## SHORT TASK
Copy out the entries below, switching every "Instruction" to "Command" and leaving everything else unchanged.

(Rows of pointing data)
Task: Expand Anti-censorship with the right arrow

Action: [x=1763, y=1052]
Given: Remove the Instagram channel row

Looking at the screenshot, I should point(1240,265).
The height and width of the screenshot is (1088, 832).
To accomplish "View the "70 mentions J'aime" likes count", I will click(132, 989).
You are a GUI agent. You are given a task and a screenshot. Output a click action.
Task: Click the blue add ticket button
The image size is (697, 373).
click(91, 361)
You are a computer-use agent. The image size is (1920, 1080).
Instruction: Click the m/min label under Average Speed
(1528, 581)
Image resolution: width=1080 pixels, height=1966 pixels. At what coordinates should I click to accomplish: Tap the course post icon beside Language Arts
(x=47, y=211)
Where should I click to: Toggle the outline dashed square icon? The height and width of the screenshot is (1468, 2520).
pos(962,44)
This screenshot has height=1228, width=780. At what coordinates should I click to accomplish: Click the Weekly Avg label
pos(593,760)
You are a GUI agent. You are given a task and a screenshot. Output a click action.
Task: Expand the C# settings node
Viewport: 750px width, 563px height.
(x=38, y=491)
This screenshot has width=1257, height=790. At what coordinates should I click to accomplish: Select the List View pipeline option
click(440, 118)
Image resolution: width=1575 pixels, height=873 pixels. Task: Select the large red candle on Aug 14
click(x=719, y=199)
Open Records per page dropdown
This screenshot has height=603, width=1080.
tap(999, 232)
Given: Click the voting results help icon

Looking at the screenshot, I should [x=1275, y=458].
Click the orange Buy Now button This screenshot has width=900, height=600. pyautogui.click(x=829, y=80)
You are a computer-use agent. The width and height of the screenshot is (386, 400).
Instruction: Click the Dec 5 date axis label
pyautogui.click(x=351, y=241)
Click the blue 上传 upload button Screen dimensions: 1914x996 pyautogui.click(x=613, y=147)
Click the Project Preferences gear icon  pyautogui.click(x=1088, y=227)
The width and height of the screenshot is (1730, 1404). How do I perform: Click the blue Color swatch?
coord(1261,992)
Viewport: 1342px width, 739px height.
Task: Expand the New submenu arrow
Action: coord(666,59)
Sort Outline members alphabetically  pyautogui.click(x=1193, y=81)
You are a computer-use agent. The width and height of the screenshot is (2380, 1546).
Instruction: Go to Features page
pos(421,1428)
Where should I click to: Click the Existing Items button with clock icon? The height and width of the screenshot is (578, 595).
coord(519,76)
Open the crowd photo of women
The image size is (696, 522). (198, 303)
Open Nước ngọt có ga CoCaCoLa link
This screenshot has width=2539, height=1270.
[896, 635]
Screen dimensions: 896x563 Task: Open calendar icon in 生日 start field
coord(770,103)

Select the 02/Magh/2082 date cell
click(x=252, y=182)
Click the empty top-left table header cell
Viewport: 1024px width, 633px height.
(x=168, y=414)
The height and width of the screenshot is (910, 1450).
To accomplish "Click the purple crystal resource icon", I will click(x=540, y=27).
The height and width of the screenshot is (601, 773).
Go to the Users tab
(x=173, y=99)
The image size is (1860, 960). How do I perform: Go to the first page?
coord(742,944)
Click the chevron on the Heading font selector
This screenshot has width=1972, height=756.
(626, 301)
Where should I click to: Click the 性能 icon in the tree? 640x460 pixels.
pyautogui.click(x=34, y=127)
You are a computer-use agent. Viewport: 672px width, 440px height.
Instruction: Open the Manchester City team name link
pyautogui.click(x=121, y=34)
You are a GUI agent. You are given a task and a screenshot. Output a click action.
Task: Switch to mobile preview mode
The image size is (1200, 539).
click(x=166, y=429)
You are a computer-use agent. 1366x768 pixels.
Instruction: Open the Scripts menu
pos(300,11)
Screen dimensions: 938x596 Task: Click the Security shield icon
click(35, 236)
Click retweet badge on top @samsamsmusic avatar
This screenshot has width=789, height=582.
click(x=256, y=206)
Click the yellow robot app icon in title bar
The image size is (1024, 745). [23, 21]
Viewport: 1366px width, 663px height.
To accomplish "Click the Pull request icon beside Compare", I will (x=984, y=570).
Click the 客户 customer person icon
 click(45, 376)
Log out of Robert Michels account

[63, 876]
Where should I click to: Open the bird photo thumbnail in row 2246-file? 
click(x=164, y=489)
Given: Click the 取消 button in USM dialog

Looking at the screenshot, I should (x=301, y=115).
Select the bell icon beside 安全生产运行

## RESPONSE
Task: Expand Anti-censorship with the right arrow

Action: [x=1763, y=1052]
Given: Remove the Instagram channel row

Looking at the screenshot, I should point(1240,265).
The height and width of the screenshot is (1088, 832).
To accomplish "View the "70 mentions J'aime" likes count", I will click(132, 989).
You are a GUI agent. You are given a task and a screenshot. Output a click action.
Task: Click the blue add ticket button
The image size is (697, 373).
click(91, 361)
You are a computer-use agent. The image size is (1920, 1080).
Command: Click the m/min label under Average Speed
(1528, 581)
Image resolution: width=1080 pixels, height=1966 pixels. At what coordinates should I click to accomplish: Tap the course post icon beside Language Arts
(x=47, y=211)
Where should I click to: Toggle the outline dashed square icon? The height and width of the screenshot is (1468, 2520).
pos(962,44)
This screenshot has height=1228, width=780. At what coordinates should I click to accomplish: Click the Weekly Avg label
pos(593,760)
You are a GUI agent. You are given a task and a screenshot. Output a click action.
Task: Expand the C# settings node
Viewport: 750px width, 563px height.
(x=38, y=491)
This screenshot has width=1257, height=790. At what coordinates should I click to accomplish: Select the List View pipeline option
click(440, 118)
Image resolution: width=1575 pixels, height=873 pixels. Task: Select the large red candle on Aug 14
click(x=719, y=199)
Open Records per page dropdown
This screenshot has height=603, width=1080.
tap(999, 232)
Given: Click the voting results help icon

Looking at the screenshot, I should [x=1275, y=458].
Click the orange Buy Now button This screenshot has width=900, height=600. pyautogui.click(x=829, y=80)
You are a computer-use agent. The width and height of the screenshot is (386, 400).
Command: Click the Dec 5 date axis label
pyautogui.click(x=351, y=241)
Click the blue 上传 upload button Screen dimensions: 1914x996 pyautogui.click(x=613, y=147)
Click the Project Preferences gear icon  pyautogui.click(x=1088, y=227)
The width and height of the screenshot is (1730, 1404). How do I perform: Click the blue Color swatch?
coord(1261,992)
Viewport: 1342px width, 739px height.
Task: Expand the New submenu arrow
Action: coord(666,59)
Sort Outline members alphabetically  pyautogui.click(x=1193, y=81)
You are a computer-use agent. The width and height of the screenshot is (2380, 1546).
Command: Go to Features page
pos(421,1428)
Where should I click to: Click the Existing Items button with clock icon? The height and width of the screenshot is (578, 595).
coord(519,76)
Open the crowd photo of women
The image size is (696, 522). (198, 303)
Open Nước ngọt có ga CoCaCoLa link
This screenshot has width=2539, height=1270.
[896, 635]
Screen dimensions: 896x563 Task: Open calendar icon in 生日 start field
coord(770,103)

Select the 02/Magh/2082 date cell
click(x=252, y=182)
Click the empty top-left table header cell
Viewport: 1024px width, 633px height.
(x=168, y=414)
The height and width of the screenshot is (910, 1450).
To accomplish "Click the purple crystal resource icon", I will click(x=540, y=27).
The height and width of the screenshot is (601, 773).
Go to the Users tab
(x=173, y=99)
The image size is (1860, 960). How do I perform: Go to the first page?
coord(742,944)
Click the chevron on the Heading font selector
This screenshot has width=1972, height=756.
(626, 301)
Where should I click to: Click the 性能 icon in the tree? 640x460 pixels.
pyautogui.click(x=34, y=127)
You are a computer-use agent. Viewport: 672px width, 440px height.
Command: Open the Manchester City team name link
pyautogui.click(x=121, y=34)
You are a GUI agent. You are given a task and a screenshot. Output a click action.
Task: Switch to mobile preview mode
The image size is (1200, 539).
click(x=166, y=429)
You are a computer-use agent. 1366x768 pixels.
Command: Open the Scripts menu
pos(300,11)
Screen dimensions: 938x596 Task: Click the Security shield icon
click(35, 236)
Click retweet badge on top @samsamsmusic avatar
This screenshot has width=789, height=582.
click(x=256, y=206)
Click the yellow robot app icon in title bar
The image size is (1024, 745). [23, 21]
Viewport: 1366px width, 663px height.
To accomplish "Click the Pull request icon beside Compare", I will (x=984, y=570).
Click the 客户 customer person icon
 click(45, 376)
Log out of Robert Michels account

[63, 876]
Where should I click to: Open the bird photo thumbnail in row 2246-file? 
click(x=164, y=489)
Given: Click the 取消 button in USM dialog

Looking at the screenshot, I should (x=301, y=115).
Select the bell icon beside 安全生产运行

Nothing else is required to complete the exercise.